Stalwart Macken grasps first ribbon by a short head

Irish team stalwarts Eddie Macken and Peter Charles fought their first battle on Ballsbridge turf yesterday morning even before…

Irish team stalwarts Eddie Macken and Peter Charles fought their first battle on Ballsbridge turf yesterday morning even before the international showjumping programme at the Kerrygold Horse Show got under way, with Macken claiming the national curtain-raiser by a short head.

The pair were among six riders to negotiate successfully the first-round track for the Chestnut Ridge Farm Grade A class, and they made all the running against the clock.

Cookstown rider Neil Turkington, a former student of Macken's, posted the first zero score of the timed round with Ingrave Chance, setting the standard at 44.68. But Hampshire-based Charles responded immediately with a corner-cutting clear from his chestnut mare, Dolly, which brought them across the finish line in 36.70.

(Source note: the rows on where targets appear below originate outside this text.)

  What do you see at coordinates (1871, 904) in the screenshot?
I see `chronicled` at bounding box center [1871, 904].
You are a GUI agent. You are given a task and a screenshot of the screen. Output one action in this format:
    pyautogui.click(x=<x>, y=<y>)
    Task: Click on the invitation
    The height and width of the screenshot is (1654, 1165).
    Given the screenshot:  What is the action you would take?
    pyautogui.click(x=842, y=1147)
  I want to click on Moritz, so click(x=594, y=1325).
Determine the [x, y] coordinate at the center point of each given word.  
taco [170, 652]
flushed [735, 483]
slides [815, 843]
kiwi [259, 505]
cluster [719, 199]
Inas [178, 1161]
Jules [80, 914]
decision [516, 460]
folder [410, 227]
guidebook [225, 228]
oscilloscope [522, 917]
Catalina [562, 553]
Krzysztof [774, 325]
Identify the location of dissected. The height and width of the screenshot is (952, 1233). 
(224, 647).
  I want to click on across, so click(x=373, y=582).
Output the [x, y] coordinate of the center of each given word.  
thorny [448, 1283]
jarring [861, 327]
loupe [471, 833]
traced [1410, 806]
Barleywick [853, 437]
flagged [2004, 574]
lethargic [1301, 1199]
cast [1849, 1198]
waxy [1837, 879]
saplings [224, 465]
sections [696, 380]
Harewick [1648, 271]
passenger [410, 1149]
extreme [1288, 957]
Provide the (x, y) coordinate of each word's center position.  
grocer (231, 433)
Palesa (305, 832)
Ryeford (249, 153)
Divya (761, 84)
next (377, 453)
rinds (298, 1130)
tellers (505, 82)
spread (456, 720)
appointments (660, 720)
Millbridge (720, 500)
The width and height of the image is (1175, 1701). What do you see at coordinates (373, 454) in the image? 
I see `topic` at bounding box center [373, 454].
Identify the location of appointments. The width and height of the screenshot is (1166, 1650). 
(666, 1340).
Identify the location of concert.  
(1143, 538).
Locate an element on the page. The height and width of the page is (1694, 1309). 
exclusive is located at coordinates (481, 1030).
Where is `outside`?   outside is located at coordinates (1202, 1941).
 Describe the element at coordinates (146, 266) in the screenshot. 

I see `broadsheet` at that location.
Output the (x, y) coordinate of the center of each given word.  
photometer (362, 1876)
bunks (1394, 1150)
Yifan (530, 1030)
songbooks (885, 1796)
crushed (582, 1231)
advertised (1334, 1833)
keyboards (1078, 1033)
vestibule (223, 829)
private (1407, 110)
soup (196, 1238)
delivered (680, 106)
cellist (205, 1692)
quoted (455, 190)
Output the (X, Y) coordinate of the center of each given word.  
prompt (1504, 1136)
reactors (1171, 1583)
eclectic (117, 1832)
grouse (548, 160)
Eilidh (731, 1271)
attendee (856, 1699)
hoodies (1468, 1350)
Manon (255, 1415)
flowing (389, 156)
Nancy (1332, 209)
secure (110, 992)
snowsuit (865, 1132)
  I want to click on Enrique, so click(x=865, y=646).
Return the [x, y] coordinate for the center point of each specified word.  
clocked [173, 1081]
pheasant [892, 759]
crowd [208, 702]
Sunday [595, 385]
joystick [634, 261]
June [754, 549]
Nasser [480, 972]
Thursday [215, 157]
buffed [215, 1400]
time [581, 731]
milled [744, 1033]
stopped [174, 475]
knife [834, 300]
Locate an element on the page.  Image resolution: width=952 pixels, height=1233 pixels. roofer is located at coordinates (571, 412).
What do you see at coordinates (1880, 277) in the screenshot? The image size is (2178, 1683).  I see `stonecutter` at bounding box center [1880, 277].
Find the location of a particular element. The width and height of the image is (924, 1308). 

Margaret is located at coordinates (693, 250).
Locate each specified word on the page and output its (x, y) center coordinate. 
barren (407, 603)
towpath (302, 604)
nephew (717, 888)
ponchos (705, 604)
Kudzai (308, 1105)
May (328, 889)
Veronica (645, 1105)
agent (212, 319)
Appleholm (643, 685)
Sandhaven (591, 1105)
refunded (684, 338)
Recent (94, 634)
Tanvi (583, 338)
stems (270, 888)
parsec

Macken's mount, FAN La Bamba, had been a winner twice on the national circuit last weekend, and the 14-year-old mare was primed for another taste of victory. An ambitious turn to the penultimate oxer almost ended Macken's hopes of an opening day win, but even though the mare connected with the back rail, it stayed in place and they flashed through the finish flags in the winning time of 36.15.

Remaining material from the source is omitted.